● **Exercise requirements**
After locating the line with "Screen dimensions: 1456x819 At" in the data that follows, return it and every later line exactly, up to and including the line with "Given: Click the 暂停播放 pause button".

(Stored data)
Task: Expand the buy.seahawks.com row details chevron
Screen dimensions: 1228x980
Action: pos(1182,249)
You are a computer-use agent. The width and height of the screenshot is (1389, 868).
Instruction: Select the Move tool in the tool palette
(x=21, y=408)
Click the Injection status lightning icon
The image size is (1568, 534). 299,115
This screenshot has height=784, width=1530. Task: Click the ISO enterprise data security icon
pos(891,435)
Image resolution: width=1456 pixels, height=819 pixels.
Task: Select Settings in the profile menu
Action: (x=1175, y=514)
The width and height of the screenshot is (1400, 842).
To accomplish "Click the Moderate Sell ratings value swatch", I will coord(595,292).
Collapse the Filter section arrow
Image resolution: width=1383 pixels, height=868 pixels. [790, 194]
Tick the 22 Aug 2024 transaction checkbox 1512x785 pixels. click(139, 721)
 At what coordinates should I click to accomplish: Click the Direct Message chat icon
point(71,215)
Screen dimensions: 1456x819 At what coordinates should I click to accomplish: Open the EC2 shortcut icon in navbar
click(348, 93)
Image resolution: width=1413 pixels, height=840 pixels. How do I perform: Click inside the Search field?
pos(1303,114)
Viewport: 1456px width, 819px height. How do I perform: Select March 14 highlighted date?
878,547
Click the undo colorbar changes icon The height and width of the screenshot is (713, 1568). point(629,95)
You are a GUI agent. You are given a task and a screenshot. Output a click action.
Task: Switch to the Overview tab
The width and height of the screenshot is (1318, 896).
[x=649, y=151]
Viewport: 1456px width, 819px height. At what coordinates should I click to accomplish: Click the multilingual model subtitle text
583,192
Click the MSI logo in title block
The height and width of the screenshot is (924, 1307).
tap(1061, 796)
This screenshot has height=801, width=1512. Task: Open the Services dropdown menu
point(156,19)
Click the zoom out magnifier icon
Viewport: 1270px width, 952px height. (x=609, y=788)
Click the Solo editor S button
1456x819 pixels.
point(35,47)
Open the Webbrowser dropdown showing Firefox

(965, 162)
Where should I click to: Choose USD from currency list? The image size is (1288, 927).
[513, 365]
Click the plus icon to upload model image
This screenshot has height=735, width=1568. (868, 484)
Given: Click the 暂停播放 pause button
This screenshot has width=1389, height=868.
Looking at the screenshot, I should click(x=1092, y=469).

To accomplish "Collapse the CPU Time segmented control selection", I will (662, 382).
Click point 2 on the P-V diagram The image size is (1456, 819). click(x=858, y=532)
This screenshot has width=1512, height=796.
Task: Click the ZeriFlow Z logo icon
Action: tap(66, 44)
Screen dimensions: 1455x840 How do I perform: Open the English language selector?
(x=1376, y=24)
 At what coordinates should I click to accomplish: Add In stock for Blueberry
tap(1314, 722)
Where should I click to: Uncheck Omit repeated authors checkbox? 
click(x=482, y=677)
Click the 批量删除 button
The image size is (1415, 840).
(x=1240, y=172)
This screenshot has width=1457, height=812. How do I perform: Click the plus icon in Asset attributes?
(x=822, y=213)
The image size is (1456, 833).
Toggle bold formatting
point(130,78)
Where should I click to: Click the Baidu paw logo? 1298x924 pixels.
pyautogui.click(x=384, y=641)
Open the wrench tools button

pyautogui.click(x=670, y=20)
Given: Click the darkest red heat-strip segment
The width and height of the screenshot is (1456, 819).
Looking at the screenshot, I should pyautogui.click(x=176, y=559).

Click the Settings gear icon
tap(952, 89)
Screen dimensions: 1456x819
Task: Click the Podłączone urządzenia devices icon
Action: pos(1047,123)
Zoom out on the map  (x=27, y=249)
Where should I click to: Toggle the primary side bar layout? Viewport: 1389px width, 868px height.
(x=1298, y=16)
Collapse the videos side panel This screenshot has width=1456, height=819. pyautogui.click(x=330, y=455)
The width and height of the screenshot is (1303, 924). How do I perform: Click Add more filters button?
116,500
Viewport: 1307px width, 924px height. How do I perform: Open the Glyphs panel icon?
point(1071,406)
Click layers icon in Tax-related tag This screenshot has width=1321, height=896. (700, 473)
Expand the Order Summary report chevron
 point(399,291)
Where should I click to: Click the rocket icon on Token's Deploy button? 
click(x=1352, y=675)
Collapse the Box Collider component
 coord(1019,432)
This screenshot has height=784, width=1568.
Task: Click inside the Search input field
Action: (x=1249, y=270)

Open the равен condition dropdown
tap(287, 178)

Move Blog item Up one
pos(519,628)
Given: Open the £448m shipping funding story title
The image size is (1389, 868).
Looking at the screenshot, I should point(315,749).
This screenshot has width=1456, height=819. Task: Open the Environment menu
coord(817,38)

● **Exercise output**
Screen dimensions: 1456x819 At what coordinates should I click to accomplish: Open the EC2 shortcut icon in navbar
click(348, 93)
Image resolution: width=1413 pixels, height=840 pixels. How do I perform: Click inside the Search field?
pos(1303,114)
Viewport: 1456px width, 819px height. How do I perform: Select March 14 highlighted date?
878,547
Click the undo colorbar changes icon The height and width of the screenshot is (713, 1568). point(629,95)
You are a GUI agent. You are given a task and a screenshot. Output a click action.
Task: Switch to the Overview tab
The width and height of the screenshot is (1318, 896).
[x=649, y=151]
Viewport: 1456px width, 819px height. At what coordinates should I click to accomplish: Click the multilingual model subtitle text
583,192
Click the MSI logo in title block
The height and width of the screenshot is (924, 1307).
tap(1061, 796)
This screenshot has height=801, width=1512. Task: Open the Services dropdown menu
point(156,19)
Click the zoom out magnifier icon
Viewport: 1270px width, 952px height. (x=609, y=788)
Click the Solo editor S button
1456x819 pixels.
point(35,47)
Open the Webbrowser dropdown showing Firefox

(965, 162)
Where should I click to: Choose USD from currency list? The image size is (1288, 927).
[513, 365]
Click the plus icon to upload model image
This screenshot has height=735, width=1568. (868, 484)
Given: Click the 暂停播放 pause button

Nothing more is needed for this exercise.